> DOCUMENT PASSAGE:
-*-

Should Christians Use Contraception?

Why might a Christian couple consider using contraception within their marriage? After all, the human race got by for thousands of years before effective means of birth control were introduced, so why the sudden apparent indispensibility of controlling your fertility?

Of course there is no doubt that a lot of the recent interest in contraception in the Western world is linked with sex outside marriage; people are constantly hunting for ways of making this ‘safe’ from unplanned pregnancy. However the history of contraception is grounded in wanting each married woman to be free to enjoy her marriage, love her husband and plan their children without the constant fear of pregnancy and the drain on finances and health caused by frequent childbearing. You have only to read through the correspondence received by many of the early pioneers of contraception, for instance Margaret Sanger and Marie Stopes, to see the human misery produced by these conditions. Similar conditions are met in many developing countries which have not yet become contraceptively aware. Widespread contraceptive awareness is one of the factors which has helped us in the West to plan our children, improve our living conditions, and provide adequate food, money and education for our children. But there are other reasons for choosing contraception, too.

Sex is good

I feel very privileged that I have been part of a generation of Christians who have been taught that sex within marriage is a good and beautiful gift from God. As a result my husband and I have been able to enjoy the sexual side of our marriage with great pleasure and freedom. I can only guess at the frustration and guilt that must haunt many people from other generations in the church who inherited the ‘sex is bad’ teaching. This erroneous teaching persisted for many generations, first of all in the idea that sex itself was sinful, and then in the milder (but still damaging) idea that sex was dirty. This is still a difficult concept for Christians to shake off entirely; we see so much perversion of sex in the world around us that it is hard to enjoy it unrestrictedly ourselves at times.

Try this little test. If you are married: are you able to praise God together for his gift of sex after you have made love? If you are planning to marry: can you pray together and thank God for the sexual union he is going to give you? Even in these more open days many Christians will still flush and clear their throats over such ideas, and say, ‘Well … I, er, can’t quite do that yet …’ . And yet sex within marriage is one of God’s most wonderful gifts to us. An illustration in Gavin Reid’s Starting Out Together puts this perfectly; it is a letter to God which begins: ‘Dear God, thank you for our lovely wedding present …’

There are several books available which give detailed teachings on how the Bible sees sex within marriage as good — I will not cover all the same ground, but here is a lightning tour of what the Bible says. First of all, sex existed before the Fall, and was part of God’s very good creation (Gen. 2.23-5). Any teaching which attempts to show sex as only linked with sin, or something which only happened after the Fall, is unbiblical. Sex within marriage was one of the first blessings that God gave to the human life he had created. Sex is not bad or dirty in itself (although it can be made both bad and dirty), and so there is no need to feel any guilt over sexual desire and expression within marriage. It is contrary to the Bible’s teaching to feel that abstaining from sex, or only taking part in it as an unpleasant duty, is more holy than enjoying it fully.

-*-

> ROWS:
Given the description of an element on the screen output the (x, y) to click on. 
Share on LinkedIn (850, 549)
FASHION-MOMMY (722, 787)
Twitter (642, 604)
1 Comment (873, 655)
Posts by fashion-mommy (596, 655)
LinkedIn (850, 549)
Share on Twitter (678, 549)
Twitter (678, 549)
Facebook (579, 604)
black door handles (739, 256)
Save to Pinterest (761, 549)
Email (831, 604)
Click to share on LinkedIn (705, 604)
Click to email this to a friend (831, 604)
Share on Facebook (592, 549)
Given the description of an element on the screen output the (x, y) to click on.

-*-

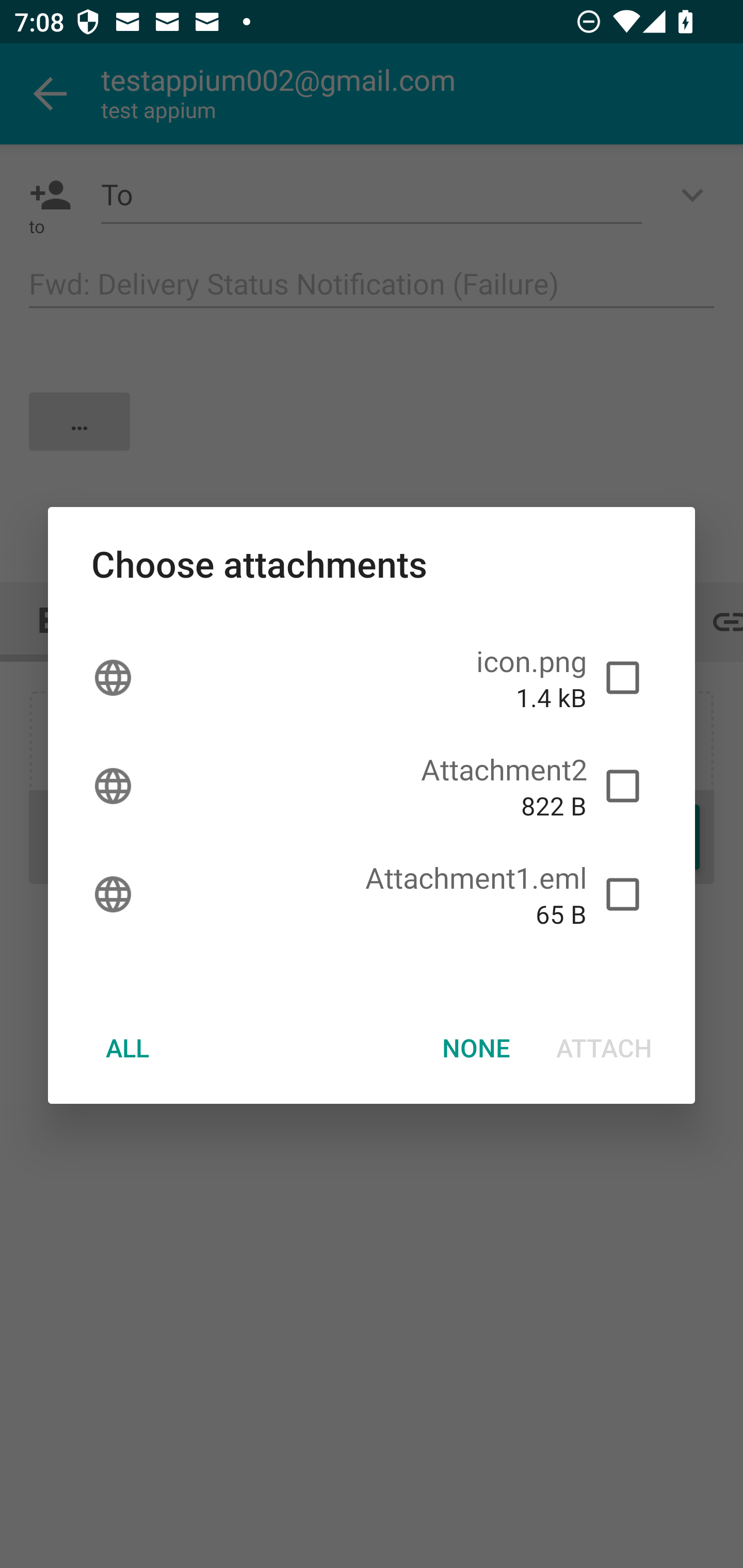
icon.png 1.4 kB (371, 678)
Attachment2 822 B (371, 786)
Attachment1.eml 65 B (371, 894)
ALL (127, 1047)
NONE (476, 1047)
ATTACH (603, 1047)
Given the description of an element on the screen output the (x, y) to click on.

-*-

> PROBLEMS:
a - Please copy, word for word, the section of the passage on Christians and contraception that opens with the words containing "Why might a" and closes with "controlling your fertility?".
b - In the passage on Christians and contraception, which two early pioneers of contraception are named?
c - Write a continuation of the passage on Christians and contraception, starting after its final sentence.

> OUTPUTS FOR THE TASKS:
a -
Why might a Christian couple consider using contraception within their marriage? After all, the human race got by for thousands of years before effective means of birth control were introduced, so why the sudden apparent indispensibility of controlling your fertility?

b - Margaret Sanger and Marie Stopes.

c -
Secondly — and this is very important to the issue of contraception — sex is good in itself, not just as a means of producing children. The whole of the Song of Solomon is full of frank but beautiful references to the pleasures of the sexual relationship. The American Lutheran Family Life Committee put it this way: ‘The sheer delight of sex is the obviously dominant theme of the Song of Solomon.’ Proverbs 5.15-19 is another celebration of a lifelong sexual pleasure in your marriage partner, and 1 Corinthians 7.2-5 shows that the sex relationship is one of constant mutual giving and gratification.

Certainly, children may well arrive as a result of sexual union, but the gift of sex is a gift in itself. It is just as valid for childless couples, couples past childbearing age, handicapped couples and couples waiting before having a child as it is for couples who are trying to conceive. As Herbert Miles says in Sexual Happiness in Marriage: ‘It is unthinkable for husband and wife to refrain from sexual intercourse except for procreation.’ A good sexual relationship is one of the basic keys to a truly happy and stable marriage, as it expresses so much more than just the temporary physical unity. ‘It is not just togetherness, but it fosters togetherness’ (Herbert Miles). The sexual union is something to Ix enjoyed and explored with delight, including when the couple is not planning to conceive a child just then, and contraception helps make this unrestrained enjoyment a possibility.

Freedom

The use of contraception also helps to release couples from the pressures of too many children, or ones that arrive too soon. Many young couples are hard-pressed financially, especially in the early years of marriage; the arrival of an unplanned baby, even though it will probably be much-loved, can cause great hardship. This is also true of ‘extra’ children who arrive after the parents already have as many children as they can cope with.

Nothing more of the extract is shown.